++++ STUDY TEXT ++++

[RFC][PATCH 13/15] sched/fair: Implement latency-nice

From: Peter Zijlstra
Date: Wed May 31 2023 - 08:49:41 EST


Implement latency-nice as a modulation of the EEVDF r_i parameter,
specifically apply the inverse sched_prio_to_weight[] relation on
base_slice.

Given a base slice of 3 [ms], this gives a range of:

latency-nice 19: 3*1024 / 15 ~= 204.8 [ms]
latency-nice -20: 3*1024 / 88761 ~= 0.034 [ms]

(which might not make sense)

Signed-off-by: Peter Zijlstra (Intel) <peterz@xxxxxxxxxxxxx>
Tested-by: K Prateek Nayak <kprateek.nayak@xxxxxxx>
---
kernel/sched/core.c | 14 ++++++++++----
kernel/sched/fair.c | 22 +++++++++++++++-------
kernel/sched/sched.h | 2 ++
3 files changed, 27 insertions(+), 11 deletions(-)

--- a/kernel/sched/core.c
+++ b/kernel/sched/core.c
@@ -1305,6 +1305,12 @@ static void set_load_weight(struct task_
}
}

+static inline void set_latency_prio(struct task_struct *p, int prio)

++++

QUESTIONS TO ANSWER:
A: Rewrite the part of the latency-nice patch starting at "(which might not" and ending at "insertions(+), 11 deletions(-)", swapping "Tested-by" for "Reviewed-by".
B: Write the next part of the latency-nice patch, picking up after its last line.
The entries after the latency-nice patch have no role in this.

++++ INFORMATION PROVIDED ++++

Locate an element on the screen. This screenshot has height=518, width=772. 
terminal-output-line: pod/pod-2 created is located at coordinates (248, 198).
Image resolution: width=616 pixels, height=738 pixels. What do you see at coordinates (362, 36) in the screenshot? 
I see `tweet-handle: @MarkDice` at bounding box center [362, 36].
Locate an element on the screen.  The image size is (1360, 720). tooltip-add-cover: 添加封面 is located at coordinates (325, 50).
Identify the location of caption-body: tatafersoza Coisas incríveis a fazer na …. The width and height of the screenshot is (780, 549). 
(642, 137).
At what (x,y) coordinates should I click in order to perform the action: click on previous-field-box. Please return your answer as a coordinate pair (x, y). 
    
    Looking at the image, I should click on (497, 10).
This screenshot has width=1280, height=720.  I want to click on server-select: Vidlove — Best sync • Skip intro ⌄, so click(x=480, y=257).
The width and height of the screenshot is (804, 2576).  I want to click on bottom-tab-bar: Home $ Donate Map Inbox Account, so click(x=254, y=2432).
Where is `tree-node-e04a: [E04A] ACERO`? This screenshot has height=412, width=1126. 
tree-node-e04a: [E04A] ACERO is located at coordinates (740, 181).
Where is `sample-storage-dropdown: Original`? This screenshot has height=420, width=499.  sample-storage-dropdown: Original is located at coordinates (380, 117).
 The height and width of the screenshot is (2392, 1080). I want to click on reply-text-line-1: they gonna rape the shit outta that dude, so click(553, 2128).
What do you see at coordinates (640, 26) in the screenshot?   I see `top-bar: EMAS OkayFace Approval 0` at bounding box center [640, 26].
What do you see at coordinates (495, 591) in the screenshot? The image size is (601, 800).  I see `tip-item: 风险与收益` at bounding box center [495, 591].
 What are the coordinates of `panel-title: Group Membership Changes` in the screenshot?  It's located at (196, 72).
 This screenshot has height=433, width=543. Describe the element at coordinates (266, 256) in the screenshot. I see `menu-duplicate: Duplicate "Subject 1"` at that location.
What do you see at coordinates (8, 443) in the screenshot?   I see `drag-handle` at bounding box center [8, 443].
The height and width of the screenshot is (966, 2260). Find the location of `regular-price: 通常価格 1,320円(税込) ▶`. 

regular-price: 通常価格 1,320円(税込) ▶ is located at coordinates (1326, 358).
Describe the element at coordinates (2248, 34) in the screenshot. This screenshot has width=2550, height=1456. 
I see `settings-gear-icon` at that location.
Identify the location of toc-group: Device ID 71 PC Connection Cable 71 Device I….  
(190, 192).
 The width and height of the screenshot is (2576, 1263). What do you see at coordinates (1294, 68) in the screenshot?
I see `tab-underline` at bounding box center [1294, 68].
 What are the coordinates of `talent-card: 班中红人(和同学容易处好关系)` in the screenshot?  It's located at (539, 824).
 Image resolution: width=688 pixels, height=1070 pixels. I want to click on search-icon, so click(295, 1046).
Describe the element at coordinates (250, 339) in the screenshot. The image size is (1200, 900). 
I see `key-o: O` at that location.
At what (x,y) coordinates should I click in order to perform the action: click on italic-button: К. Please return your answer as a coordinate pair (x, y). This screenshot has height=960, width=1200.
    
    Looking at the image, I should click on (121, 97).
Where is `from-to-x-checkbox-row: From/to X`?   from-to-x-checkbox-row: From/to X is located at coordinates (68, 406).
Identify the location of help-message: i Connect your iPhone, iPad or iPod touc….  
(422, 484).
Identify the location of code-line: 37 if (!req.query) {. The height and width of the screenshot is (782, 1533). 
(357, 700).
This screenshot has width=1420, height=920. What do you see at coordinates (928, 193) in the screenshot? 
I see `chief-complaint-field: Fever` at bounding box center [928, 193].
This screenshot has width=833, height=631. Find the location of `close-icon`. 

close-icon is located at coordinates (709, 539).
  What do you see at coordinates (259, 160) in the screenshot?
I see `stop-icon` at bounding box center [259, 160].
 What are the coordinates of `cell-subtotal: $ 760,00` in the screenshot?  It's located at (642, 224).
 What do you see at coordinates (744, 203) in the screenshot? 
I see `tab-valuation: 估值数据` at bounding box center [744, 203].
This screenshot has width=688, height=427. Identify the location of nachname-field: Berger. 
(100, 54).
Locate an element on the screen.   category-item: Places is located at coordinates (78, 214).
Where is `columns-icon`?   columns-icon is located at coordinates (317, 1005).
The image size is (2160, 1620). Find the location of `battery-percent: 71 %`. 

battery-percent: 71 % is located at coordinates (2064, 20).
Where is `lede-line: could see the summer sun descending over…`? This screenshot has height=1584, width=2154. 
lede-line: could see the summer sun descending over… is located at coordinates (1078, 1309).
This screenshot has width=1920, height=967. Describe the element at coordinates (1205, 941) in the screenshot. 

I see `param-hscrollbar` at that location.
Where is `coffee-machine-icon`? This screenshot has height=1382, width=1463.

++++

YOUR RESPONSES:
A:
(which might not make sense)

Signed-off-by: Peter Zijlstra (Intel) <peterz@xxxxxxxxxxxxx>
Reviewed-by: K Prateek Nayak <kprateek.nayak@xxxxxxx>
---
kernel/sched/core.c | 14 ++++++++++----
kernel/sched/fair.c | 22 +++++++++++++++-------
kernel/sched/sched.h | 2 ++
3 files changed, 27 insertions(+), 11 deletions(-)

B:
+{
+ p->latency_prio = prio;
+ set_latency_fair(&p->se, prio - MAX_RT_PRIO);
+}
+
#ifdef CONFIG_UCLAMP_TASK
/*
* Serializes updates of utilization clamp values
@@ -4464,9 +4470,10 @@ static void __sched_fork(unsigned long c
p->se.nr_migrations = 0;
p->se.vruntime = 0;
p->se.vlag = 0;
- p->se.slice = sysctl_sched_base_slice;
INIT_LIST_HEAD(&p->se.group_node);

+ set_latency_prio(p, p->latency_prio);
+
#ifdef CONFIG_FAIR_GROUP_SCHED
p->se.cfs_rq = NULL;
#endif
@@ -4718,8 +4725,7 @@ int sched_fork(unsigned long clone_flags

p->prio = p->normal_prio = p->static_prio;
set_load_weight(p, false);
-
- p->latency_prio = NICE_TO_PRIO(0);
+ set_latency_prio(p, NICE_TO_PRIO(0));

/*
* We don't need the reset flag anymore after the fork. It has
@@ -7507,7 +7513,7 @@ static void __setscheduler_latency(struc
const struct sched_attr *attr)
{
if (attr->sched_flags & SCHED_FLAG_LATENCY_NICE)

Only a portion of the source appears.